Jessica O. Guerrero holds a sign while her colleague from the Esperanza Peace and Justice Center speaks at the the first Gentrification Task Force town hall meeting at Tafolla Middle School. Photo by Iris Dimmick.

Wednesday evening’s public input meeting on how to mitigate gentrification erupted into several shouting matches in English and Spanish after organizers said there would not be simultaneous translation of all comments.

This meeting at Tafolla Middle School was to be the community’s first chance to give feedback on recommended policies and plans from the Mayor’s Task Force on Preserving Dynamic and Diverse Neighborhoods, also known as the Gentrification Task Force. Organizers spent an hour coming up with a format to satisfy the most vocal audience members: everything gets translated.

English is the language in which city, state, and federal government operate.* Simultaneous translation doubles the time of an already long information/comment session, said Mimi Quintanilla, the meeting facilitator hired by the City.

Still, given the subject matter and the Spanish-language dominant population of the near-Westside, where the meeting was held, audience members said it was wrong for the City to not provide simultaneous translation.

Quintanilla said the City will try to arrange for simultaneous translation at Thursday night’s Eastside meeting, 6 p.m. at Ella Austin Community Center, 1023 N. Pine St., although there is no certainty that the next audience will benefit from Spanish-language translation or want that service.

The auditorium was filled with more than 50 participants just after 6 p.m., when the meeting was set to begin. The task force invited community members to ask questions regarding the recommendations made in its recent report, but first offered context to the audience in English and Spanish.

Councilmember Shirley Gonzales (D5) spoke in English and Spanish during the first Gentrification Task Force town hall meeting at Tafolla Middle School. Photo by Iris Dimmick.
Councilmember Shirley Gonzales (D5) spoke in English and Spanish during the first Gentrification Task Force town hall meeting at Tafolla Middle School. Photo by Iris Dimmick.

About 30 attendees, several with the Esperanza Peace and Justice Center, chanted “Reset,” to reschedule the meeting with a proper translator. City staff offered to host a separate meeting for Spanish speakers in the near future. ‘That’s segregation!” shouted an audience member. “It has to be bilingual.” shouted another.

The “Spanish only” meeting was immediately cancelled.

Jessica O. Guerrero (right) speaks while Iris Duran, program manager for the City's planning department (and temporary translator), looks on during the first Gentrification Task Force town hall meeting at Tafolla Middle School. Photo by Iris Dimmick.
Jessica O. Guerrero (right) speaks while Iris Duran, program manager for the City’s planning department (and temporary translator), looks on during the first Gentrification Task Force town hall meeting at Tafolla Middle School. Photo by Iris Dimmick.

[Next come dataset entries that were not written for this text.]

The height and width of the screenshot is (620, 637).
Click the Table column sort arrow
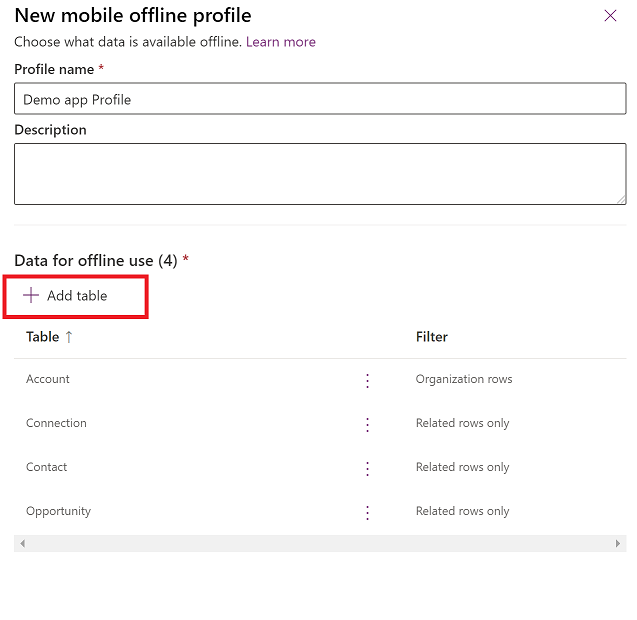(x=69, y=337)
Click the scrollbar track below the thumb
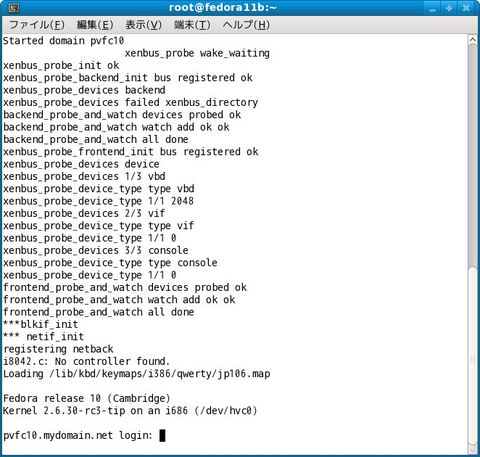480x457 pixels. point(473,355)
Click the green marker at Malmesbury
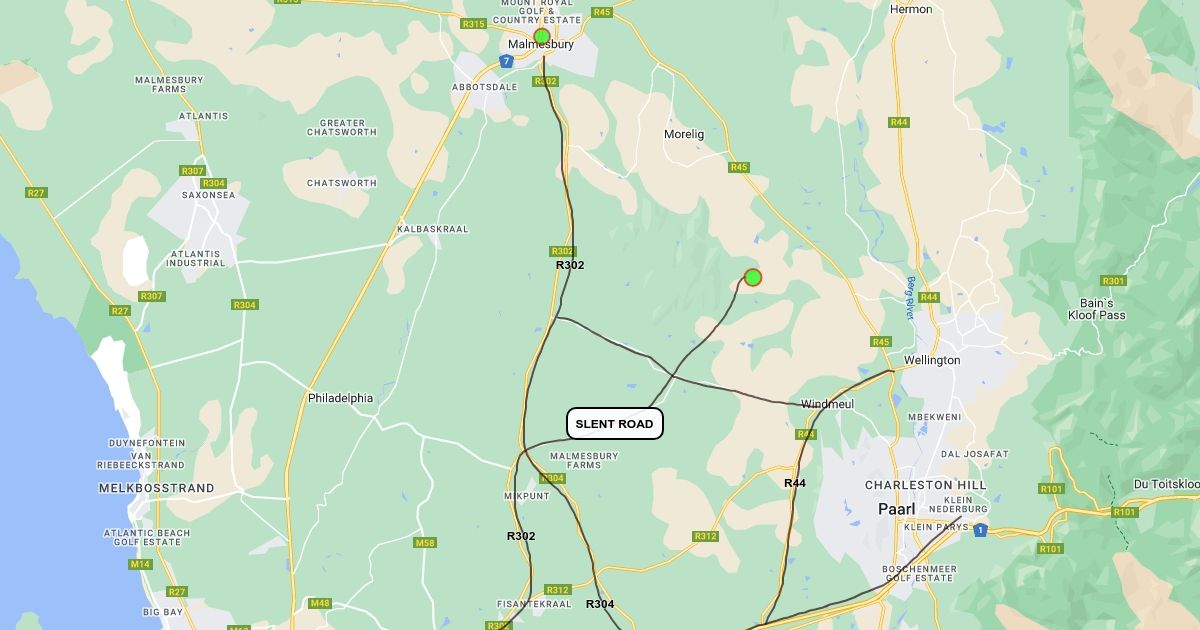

So for the rest of the evening, all testimony brought by community members was translated for either English or Spanish speakers. Though not official translators, staff members were pulled in for the task.

“This meeting is an example of how the city runs, unprepared,” shouted community activist Jessica Fuentes.

Some task force members looked surprised by the outbursts. Some were frustrated with the lack of communication.

“(The City) did not even have the courtesy of letting me, a member of the task force, have prior access to the pre-submitted questions,” Netti Hinton said to the audience. “I’m reading them for the first time just as you are hearing them for the first time, so I feel disrespected as well.”

Westside resident Arturo Trejo tells City representatives that Spanish translation will be key to obtaining public input. Photo by Iris Dimmick.
Westside resident Arturo Trejo tells City representatives that Spanish translation will be key to obtaining public input. Photo by Iris Dimmick.

The task force began to hear community input on its recommendations an hour behind schedule. Quintanilla invited community members to a podium at the front of the room to ask questions about the report, which aims to “identify policies and programs that encourage investment in inner city neighborhoods but minimize or prevent displacement of people or adverse impacts related to history, culture, and quality of life of unique neighborhoods.”

The Esperanza Peace and Justice Center read a list of its own recommendations, which representatives said they began working on before the task force was formed.

“People are what make the flavor of each neighborhood. People are what make the culture of each neighborhood. It is not buildings. It is not new housing. Who is protecting our people?” Marylou Mendoza asked.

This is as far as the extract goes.